先にも書いた『竜とそばかすの姫』の児童虐待が唐突な感じがしたのとか、『アーヤと魔女』が大きな盛り上がりがないまま終わってしまった感じがあるのに対して、本作は親子関係の問題とか、きちんと描かれていて、それが作品の背骨にあるわけで。盛り上がり的にも、きちんとバトルアクションを入れてきましたしね。まぁ、たっぷりというわけではないですが。そこは日常を描くのが上手い監督ですから。
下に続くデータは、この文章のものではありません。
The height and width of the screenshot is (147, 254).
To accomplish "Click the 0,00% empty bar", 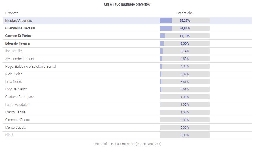I will point(185,135).
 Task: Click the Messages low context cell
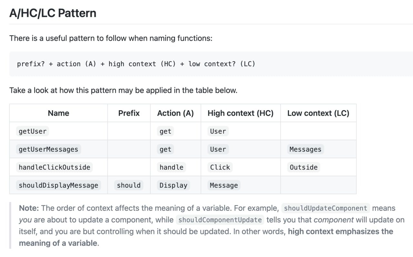click(x=306, y=149)
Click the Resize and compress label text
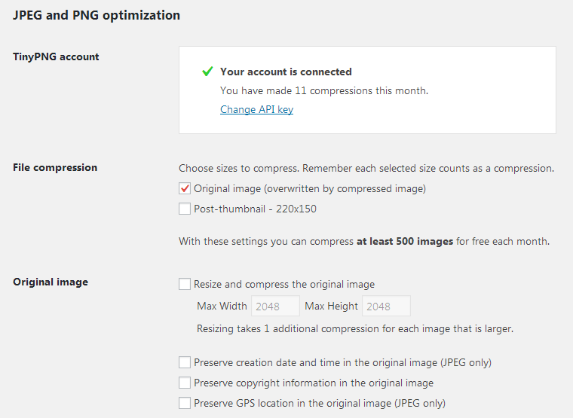The height and width of the screenshot is (418, 573). tap(284, 285)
先日のnoteでも書きましたがマヨイガとは、『日本昔ばなし』の中でも取り上げられていました。作品としては、割と童話『ヘンデルとグレーテル』や『北斗の拳』やら劇場版『若おかみは小学生』やら、いろんな要素が入っている作品だと思います。原作小説は未読なので、どこまでがアニメオリジナルなのか、解りませんが。本作はそういう意味で、自分が大好きだった民話のいろんな部分──『不思議なコマ犬』などの要素とか、混じっていたようにも思います。

■日本文化の根っ子の部分■

そういう、もうひとつ似た話を思い出して検索したら、『地獄穴の話』という怖ろしげなタイトルの作品でした。それは、北海道に伝わる桃源郷譚のひとつですが。北海道のシリパ山の崎に穴があり、それが死者の国と繋がっているという内容で、その洞窟はオマンルパロ(あの世への入り口)と呼ばれているとか。北海道には、こういうタイプのお話が多いようですが、桃源郷ではなく黄泉の国というのが、日本神話の黄泉比良坂を思わせます。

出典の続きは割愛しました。